The Wine and Spirit Trade Association (WSTA) has said its members “overwhelmingly support” the organisation’s calls for a six-month suspension to alcohol duty.

The WSTA surveyed its members about challenges they are facing during the Coronavirus crisis and the results showed the most immediate concern was cashflow, with 95% of companies agreeing that the government should suspend excise duty for six months “to provide the lifeline that keeps them afloat”.

Many businesses faced duty bills on March 25 and were unable to pay. Some were then granted a deferment by HMRC for three months, but the WSTA is calling for this deferment to be converted to a duty suspension to enable companies to keep hold of vital funds.
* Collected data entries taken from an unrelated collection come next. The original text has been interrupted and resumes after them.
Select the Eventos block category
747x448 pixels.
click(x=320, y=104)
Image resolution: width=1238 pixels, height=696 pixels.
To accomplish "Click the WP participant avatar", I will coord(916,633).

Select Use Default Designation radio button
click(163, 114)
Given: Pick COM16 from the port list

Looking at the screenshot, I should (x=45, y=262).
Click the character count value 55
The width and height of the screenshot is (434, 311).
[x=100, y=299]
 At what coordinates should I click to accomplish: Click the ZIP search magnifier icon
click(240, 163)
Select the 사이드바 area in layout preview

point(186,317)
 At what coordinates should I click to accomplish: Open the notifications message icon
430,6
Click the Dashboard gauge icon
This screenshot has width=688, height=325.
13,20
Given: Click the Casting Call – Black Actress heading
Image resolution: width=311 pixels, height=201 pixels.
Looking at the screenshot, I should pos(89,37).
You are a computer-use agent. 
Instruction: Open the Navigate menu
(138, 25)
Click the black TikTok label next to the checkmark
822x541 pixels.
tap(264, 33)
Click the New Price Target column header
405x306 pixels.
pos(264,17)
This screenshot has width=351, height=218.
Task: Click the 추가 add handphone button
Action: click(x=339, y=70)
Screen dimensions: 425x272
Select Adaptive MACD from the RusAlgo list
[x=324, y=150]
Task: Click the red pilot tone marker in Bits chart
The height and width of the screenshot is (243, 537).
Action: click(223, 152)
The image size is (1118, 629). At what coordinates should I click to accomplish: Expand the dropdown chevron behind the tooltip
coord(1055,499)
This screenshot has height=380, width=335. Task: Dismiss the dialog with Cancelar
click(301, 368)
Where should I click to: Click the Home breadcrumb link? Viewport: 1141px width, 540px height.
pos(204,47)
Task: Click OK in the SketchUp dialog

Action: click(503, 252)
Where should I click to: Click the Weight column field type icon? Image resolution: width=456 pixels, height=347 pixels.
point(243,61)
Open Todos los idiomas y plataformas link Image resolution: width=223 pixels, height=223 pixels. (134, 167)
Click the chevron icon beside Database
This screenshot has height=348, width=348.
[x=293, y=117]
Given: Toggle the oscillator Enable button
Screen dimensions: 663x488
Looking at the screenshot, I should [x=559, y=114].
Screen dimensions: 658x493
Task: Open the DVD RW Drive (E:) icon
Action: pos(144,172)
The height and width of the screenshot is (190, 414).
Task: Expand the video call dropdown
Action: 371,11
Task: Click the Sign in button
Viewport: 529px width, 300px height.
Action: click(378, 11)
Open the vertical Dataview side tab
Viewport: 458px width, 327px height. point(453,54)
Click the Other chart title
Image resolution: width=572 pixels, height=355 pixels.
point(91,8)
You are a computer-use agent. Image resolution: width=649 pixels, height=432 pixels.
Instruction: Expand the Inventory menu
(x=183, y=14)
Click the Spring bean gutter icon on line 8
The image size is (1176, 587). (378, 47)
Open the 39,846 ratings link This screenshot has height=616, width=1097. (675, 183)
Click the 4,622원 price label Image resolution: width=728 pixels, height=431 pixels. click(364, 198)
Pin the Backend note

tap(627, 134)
It would also help avoid adding debt to business.

The survey also confirmed that supermarkets have experienced a temporary boost in alcohol sales due to customers stockpiling, while other alcohol businesses have seen a short-term increase in demand. For others, it said, “the future looks grim”.

Miles Beale, chief executive of the WSTA, said: “The WSTA, our members and the wider drinks sector have welcomed many of the measures announced by the Chancellor to support businesses as a result of the Coronavirus. Excise duty reliefs continue to be the most common suggestion of a way that government can make a real difference to the sector.

“Our members’ survey showed overwhelming support for a six-month suspension to alcohol duty. Government has made it clear that there is no quick fix to the Coronavirus crisis and has warned that it could be six months before life in the UK returns to normal. With many businesses facing duty bills again in three months’ time, the wine and spirit trade is likely to find itself under even greater financial pressure than they were at the beginning of the outbreak.

“Another key concern highlighted by members was that taking up government-backed loans would take time and would risk leaving businesses drowning in debt at the end of the lockdown period. The impact will be even greater on cash-strapped SME’s with limited access to capital and restricted cashflows.”